As I explained in that article, while Medicaid does cover 1 in 2 low-income individuals in Pennsylvania, it also covers working adults who don’t have insurance through their employers, or working individuals who’ve lost their jobs or depleted savings due to an illness.
And yet misconceptions remain: Medicaid recipients are lazy. They’re entitled. They could improve their financial situation if they tried harder. They should be ashamed of accepting assistance.
These beliefs are harmful to the success of Medicaid as a health care safety net, and only add to the confusion around Medicaid and its impact on the communities and populations it serves.
It’s easy to see how these negative perceptions influence Medicaid patients themselves. At Family First Health, a federally qualified health center serving southcentral Pennsylvania, we regularly interact with patients who don’t understand Medicaid or distrust the system, have trouble navigating an ever-changing insurance exchange, or succumb to the stigma surrounding the program and don’t want others to know they’re covered by Medicaid.
A health center’s role
As the national conversation has shifted over the past year, our leadership team has had extended discussions as to our health center’s role in the Medicaid conversation. First and foremost, Medicaid is vital to our role in the continuum of care — to provide accessible, affordable care to underserved areas and populations. More directly, Medicaid impacts our communities by serving those who need it most, leading to better care and better health for our patients.

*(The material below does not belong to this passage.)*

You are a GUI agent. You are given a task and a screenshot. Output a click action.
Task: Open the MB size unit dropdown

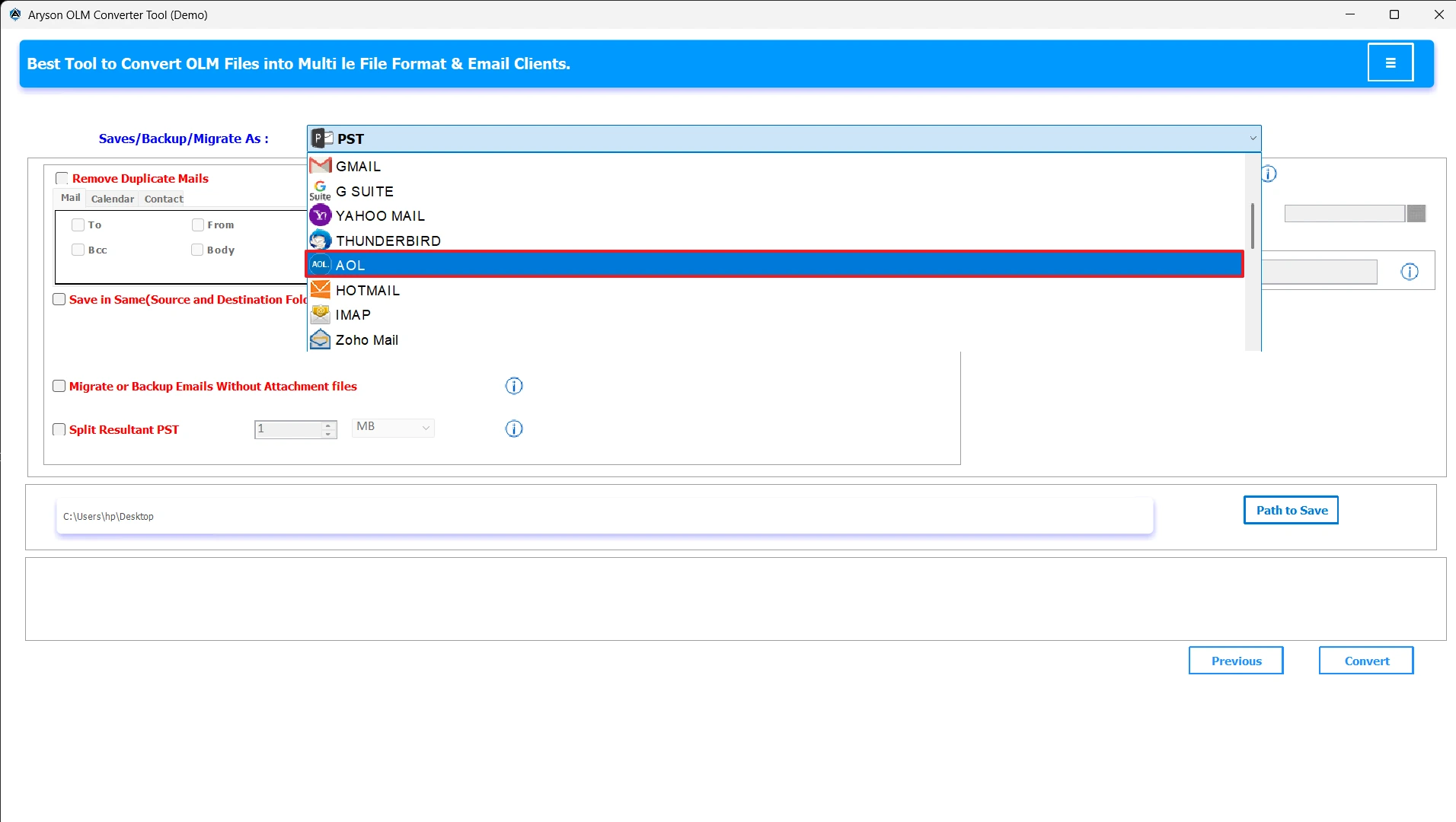click(x=392, y=427)
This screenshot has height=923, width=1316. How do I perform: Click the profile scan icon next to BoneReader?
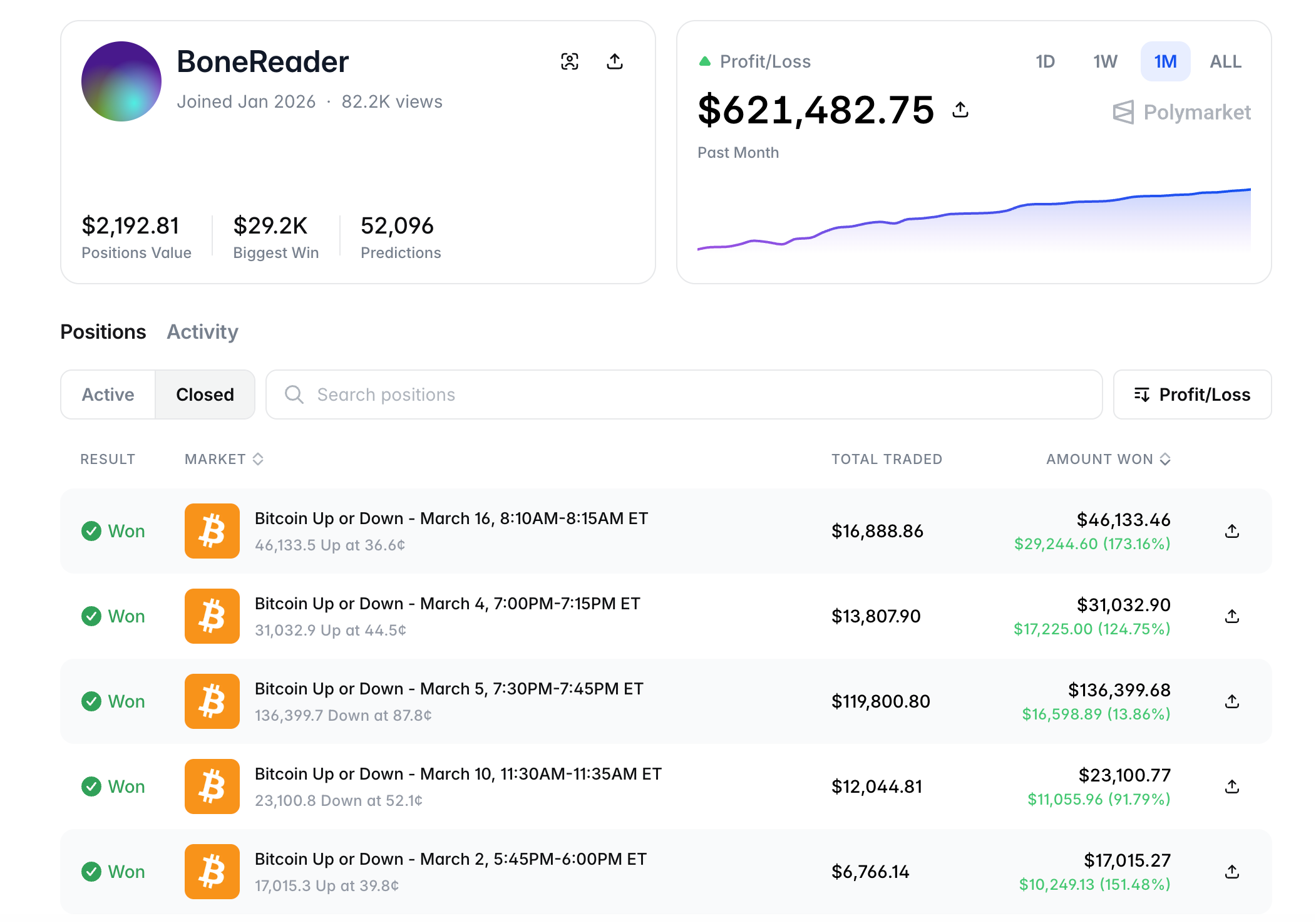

Our team feels strongly that we play a role in educating audiences on these topics, and debunking the common misconceptions of Medicaid.

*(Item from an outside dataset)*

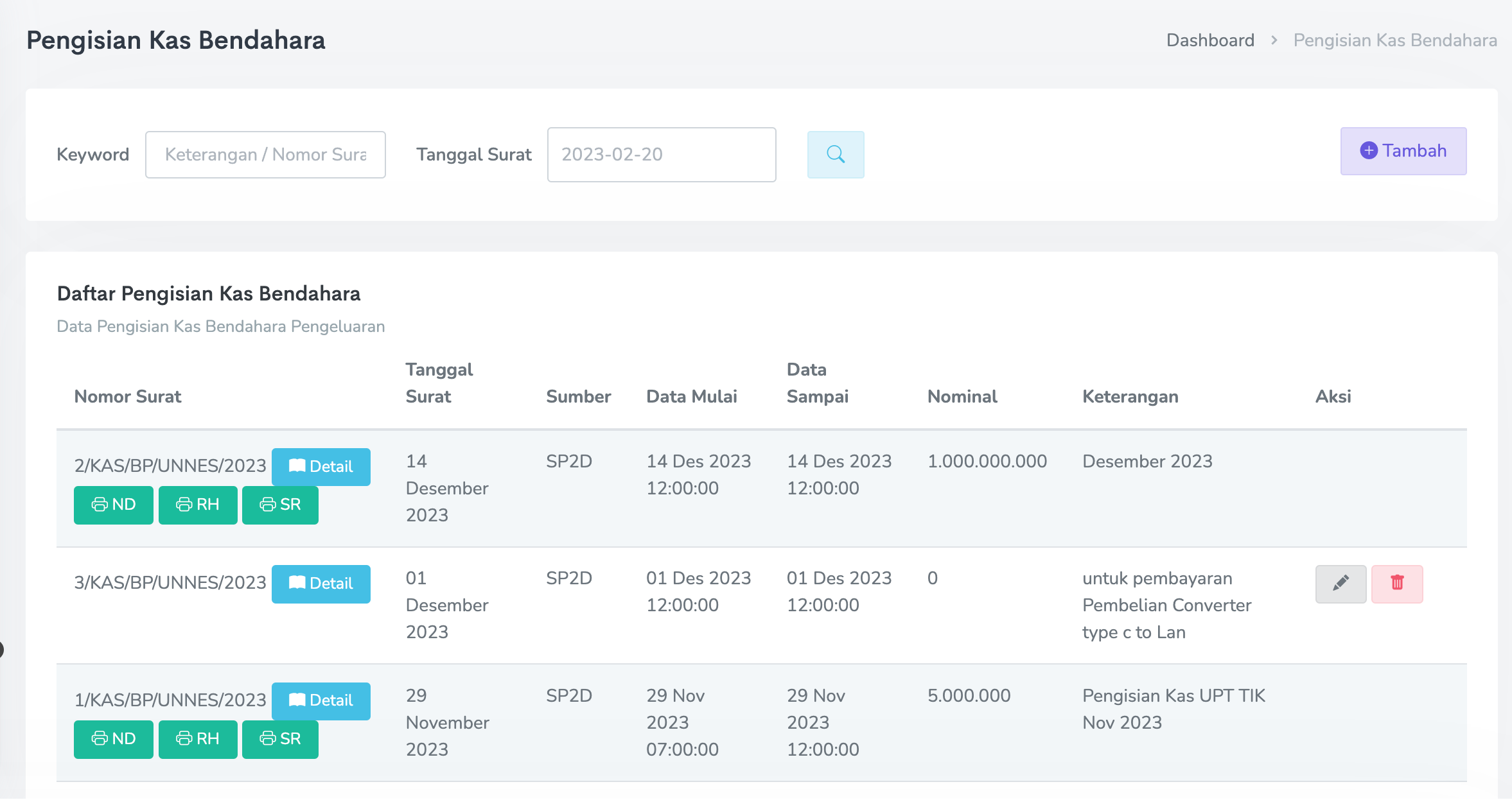Print SR for 2/KAS/BP/UNNES/2023
Viewport: 1512px width, 800px height.
tap(280, 505)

Of course, I could shout this from the rooftops until I was hoarse, and perhaps only make a minimal impact. Our approach has to be strategic as we identify audiences who most need to hear our message.
Education in action
This year, National Health Center Week provided a key opportunity to engage our full team and our patient base in sharing Medicaid’s specific impacts. The theme for 2017 celebrating America’s health centers was “The Key to Healthier Communities,” and so our staff took advantage of this message to ask individuals to share why Medicaid matters.
Read through a few responses from our staff and patients (or check them all out on our Facebook page).

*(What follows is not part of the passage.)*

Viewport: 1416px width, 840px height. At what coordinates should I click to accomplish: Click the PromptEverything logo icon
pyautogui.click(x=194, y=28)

· Without it, there are many services my child could not access to help him succeed.
· It increases preventative care.
· Without it, my brother couldn’t get the insulin he needs to survive.
· It allowed my son to have three life-saving open heart surgeries, and also covered all follow-up care. Today he’s growing, healthy and medically stable.
· It allows our patients to receive the health care and medications they need.
· If my dad did not have insurance, he would never have gone to the doctor.
These stories collectively demonstrate the power of sharing your experience.
Imagine if, when legislation threatens to cut funding or eligibility for programs like Medicaid, every individual served by the program used their voice to speak up and advocate for themselves. What if we empowered this group of people to recognize their collective power, to persuade them that they, too, can affect change?
Where to begin
· Education: Empowering our patients as advocates will always begin with education: Removing the stigma associated with Medicaid and ensuring all patients understand their benefits and how to best navigate the system. When changes arise, we must educate our patients as to their impact.
· Conversation: We must also be open to hearing their stories — and to take it one step further, to ask for their stories. I was blown away during National Health Center Week by the number of individuals willing to share their personal experiences.
· Action: Once a patient is fully engaged, they’re likely looking for that next step. How can I ensure I reap the full value of my Medicaid benefits? How can I make an impact for others? How can I share my story? This is where health centers can leverage their own platforms to amplify the patient’s voice: A video testimonial on social media, a story with local or regional media, even a blog post hosted on your website with an interview.
Understanding who benefits from Medicaid is critical. But it is also equally critical to get to know these individuals and empower them to advocate for themselves in our ever-changing health care system.
As we explore additional ways to do so in our own health center, I’d love to hear how you are tackling this challenge in your community.